Книга четвертая
1
В Хейсте Уленшпигель и Ламме смотрели с дюны, как одно за другим прибывали из Остенде, из Бланкенберге, из Кнокке рыбачьи суда с вооруженными людьми, а на шляпах у вооруженных людей, как у зеландских гёзов, был нашит серебряный полумесяц с надписью: «Лучше служить султану турецкому, чем папе».
Уленшпигель был весел, пел жаворонком, в ответ ему со всех сторон раздавался боевой клич петуха.
Распродав наловленную рыбу, люди выгружались в Эмдене[212 - Плащом (флам.).] . Там все еще находился Гильом де Блуа[213 - Камбала (флам.).] и по распоряжению принца Оранского снаряжал корабль.
Уленшпигель и Ламме прибыли в Эмден, как раз когда корабли гёзов по распоряжению Долговязого вышли в открытое море.
Долговязый сидел в Эмдене уже около трех месяцев и отчаянно скучал. Он все ходил, точно медведь на цепи, с корабля на сушу, с суши на корабль.
Бродя по набережной, Уленшпигель и Ламме повстречали некоего сеньора с добродушным лицом, от скуки выковыривавшего копьем булыжник. Хотя усилия его были по видимости тщетны, он все же не оставлял намерения довести дело до конца. А в это время позади него собака грызла кость.
Уленшпигель подошел к собаке и сделал вид, что хочет отнять у нее кость. Собака заворчала. Уленшпигель не унялся. Собака громко залаяла.
Обернувшись на шум, сеньор спросил Уленшпигеля:
– Чего ты пристаешь к собаке?
– А чего вы, мессир, пристаете к мостовой?

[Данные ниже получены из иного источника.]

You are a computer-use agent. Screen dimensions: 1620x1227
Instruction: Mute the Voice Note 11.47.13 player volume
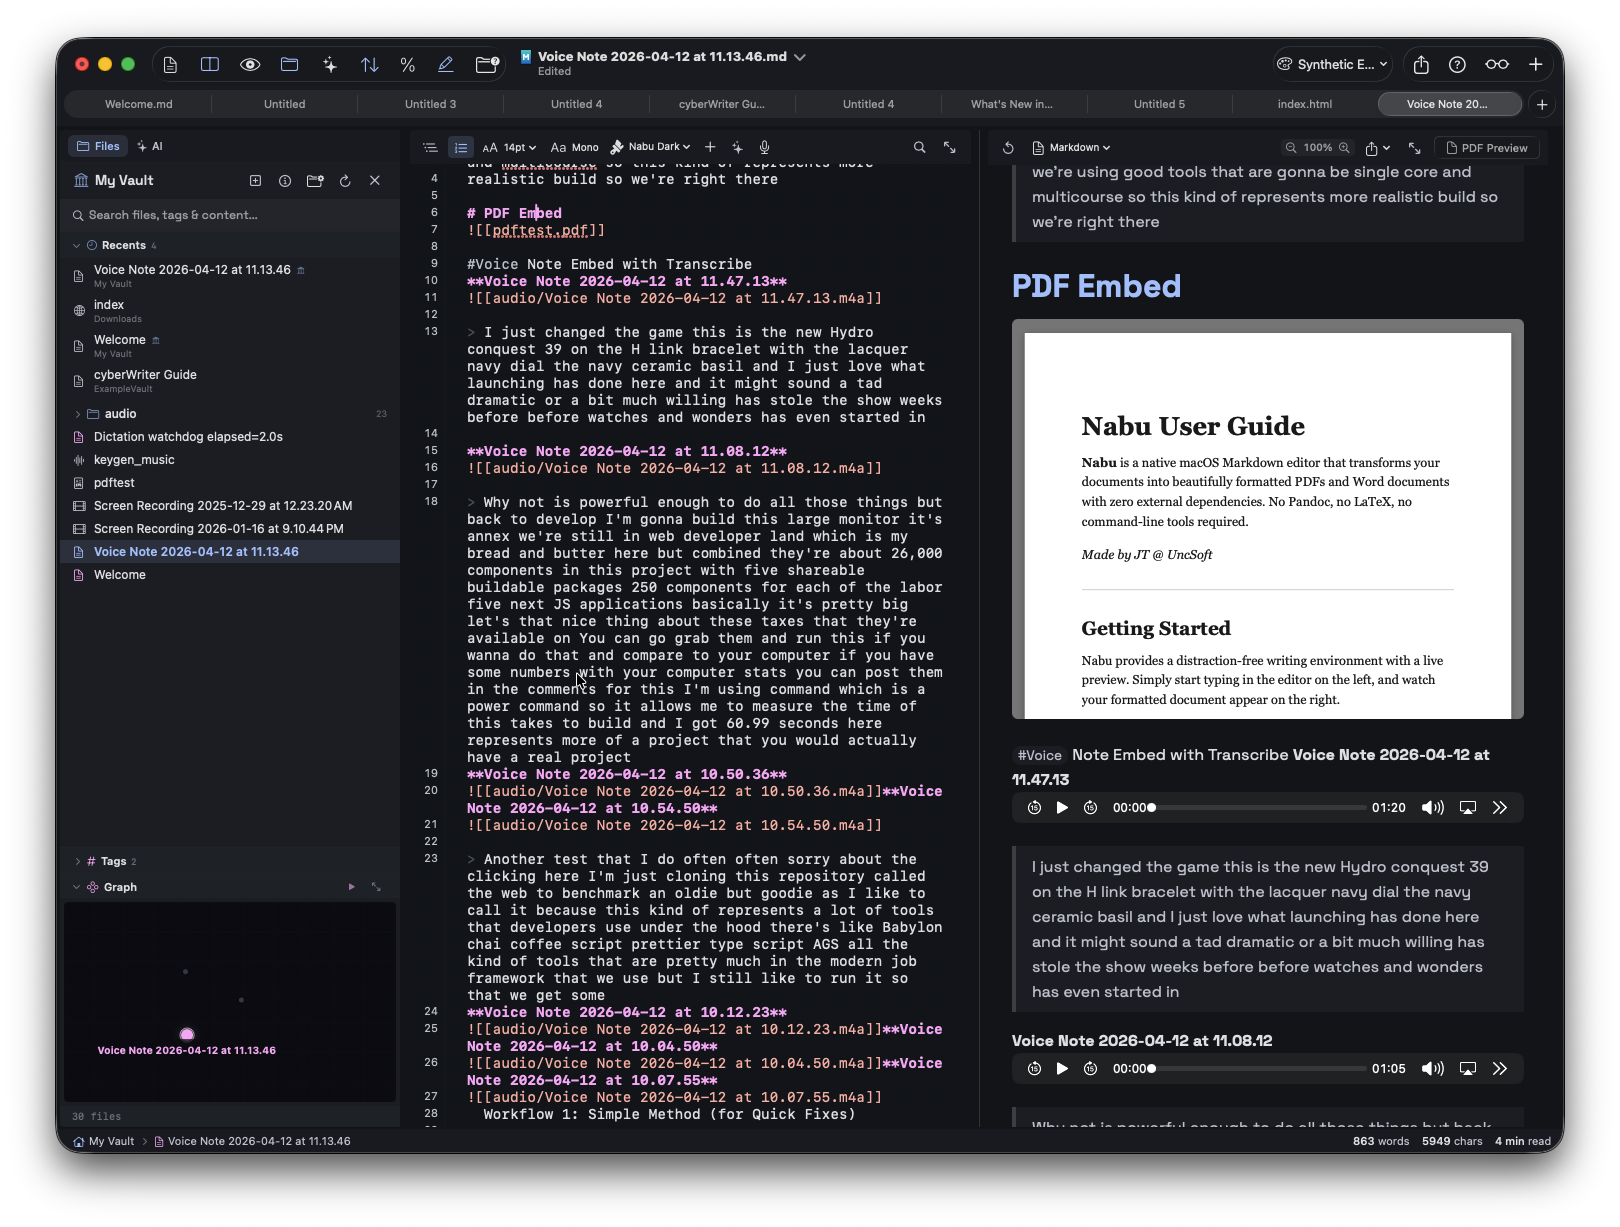[x=1434, y=808]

– Это не одно и то же, – отвечал сеньор.
– Разница невелика, – возразил Уленшпигель. – Собака держится за кость и не отдает ее, но ведь и булыжник держится за набережную и не желает с ней расставаться. Уж если такие люди, как вы, затевают возню с мостовой, то таким людям, как мы, не грешно затеять возню с собакой.
Ламме прятался за спину Уленшпигеля и в разговор не вступал.
– Ты кто таков? – осведомился сеньор.
– Я Тиль Уленшпигель, сын Клааса, умершего на костре за веру.
И тут он запел жаворонком, а сеньор закричал петухом.
– Я адмирал Долговязый, – сказал он. – Чего тебе от меня нужно?
Уленшпигель поведал ему свои приключения и передал пятьсот каролю.
– А кто этот толстяк? – показав пальцем на Ламме, спросил Долговязый.
– Мой друг-приятель, – отвечал Уленшпигель. – Он, как и я, хочет спеть на твоем корабле мощным голосом аркебузы песнь освобождения родного края.
– Вы оба молодцы, – рассудил Долговязый. – Я возьму вас на свой корабль.
Это было в феврале: дул пронизывающий ветер, мороз крепчал.